◆ Goal of the exercise:
Could you set down the full listing, unchanged?

━━━ The data ━━━

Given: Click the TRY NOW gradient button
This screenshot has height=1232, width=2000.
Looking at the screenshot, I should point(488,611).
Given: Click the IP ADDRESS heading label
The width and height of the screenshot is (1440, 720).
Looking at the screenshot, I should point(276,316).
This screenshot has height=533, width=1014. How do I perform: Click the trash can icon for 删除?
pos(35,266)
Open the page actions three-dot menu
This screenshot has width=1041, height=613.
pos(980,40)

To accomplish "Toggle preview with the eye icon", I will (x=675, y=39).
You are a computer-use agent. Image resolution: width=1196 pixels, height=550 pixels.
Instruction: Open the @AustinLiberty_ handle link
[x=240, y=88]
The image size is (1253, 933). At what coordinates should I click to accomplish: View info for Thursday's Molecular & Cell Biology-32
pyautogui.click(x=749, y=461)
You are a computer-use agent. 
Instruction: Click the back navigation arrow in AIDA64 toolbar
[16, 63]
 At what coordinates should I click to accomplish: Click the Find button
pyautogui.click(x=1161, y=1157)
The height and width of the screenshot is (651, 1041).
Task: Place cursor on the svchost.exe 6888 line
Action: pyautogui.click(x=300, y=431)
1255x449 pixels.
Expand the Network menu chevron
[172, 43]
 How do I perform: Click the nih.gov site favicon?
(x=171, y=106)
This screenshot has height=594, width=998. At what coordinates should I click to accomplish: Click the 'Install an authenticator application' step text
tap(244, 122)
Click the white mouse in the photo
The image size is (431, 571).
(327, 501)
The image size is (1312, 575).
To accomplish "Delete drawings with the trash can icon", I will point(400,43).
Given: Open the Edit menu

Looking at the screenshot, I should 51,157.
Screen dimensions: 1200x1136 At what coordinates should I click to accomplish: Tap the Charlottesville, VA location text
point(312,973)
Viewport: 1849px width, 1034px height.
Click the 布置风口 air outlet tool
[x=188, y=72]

━━━

◆ Task solution:
Given: Click the TRY NOW gradient button
This screenshot has height=1232, width=2000.
Looking at the screenshot, I should point(488,611).
Given: Click the IP ADDRESS heading label
The width and height of the screenshot is (1440, 720).
Looking at the screenshot, I should point(276,316).
This screenshot has height=533, width=1014. How do I perform: Click the trash can icon for 删除?
pos(35,266)
Open the page actions three-dot menu
This screenshot has width=1041, height=613.
pos(980,40)

To accomplish "Toggle preview with the eye icon", I will (x=675, y=39).
You are a computer-use agent. Image resolution: width=1196 pixels, height=550 pixels.
Instruction: Open the @AustinLiberty_ handle link
[x=240, y=88]
The image size is (1253, 933). At what coordinates should I click to accomplish: View info for Thursday's Molecular & Cell Biology-32
pyautogui.click(x=749, y=461)
You are a computer-use agent. 
Instruction: Click the back navigation arrow in AIDA64 toolbar
[16, 63]
 At what coordinates should I click to accomplish: Click the Find button
pyautogui.click(x=1161, y=1157)
The height and width of the screenshot is (651, 1041).
Task: Place cursor on the svchost.exe 6888 line
Action: pyautogui.click(x=300, y=431)
1255x449 pixels.
Expand the Network menu chevron
[172, 43]
 How do I perform: Click the nih.gov site favicon?
(x=171, y=106)
This screenshot has height=594, width=998. At what coordinates should I click to accomplish: Click the 'Install an authenticator application' step text
tap(244, 122)
Click the white mouse in the photo
The image size is (431, 571).
(327, 501)
The image size is (1312, 575).
To accomplish "Delete drawings with the trash can icon", I will point(400,43).
Given: Open the Edit menu

Looking at the screenshot, I should 51,157.
Screen dimensions: 1200x1136 At what coordinates should I click to accomplish: Tap the Charlottesville, VA location text
point(312,973)
Viewport: 1849px width, 1034px height.
Click the 布置风口 air outlet tool
[x=188, y=72]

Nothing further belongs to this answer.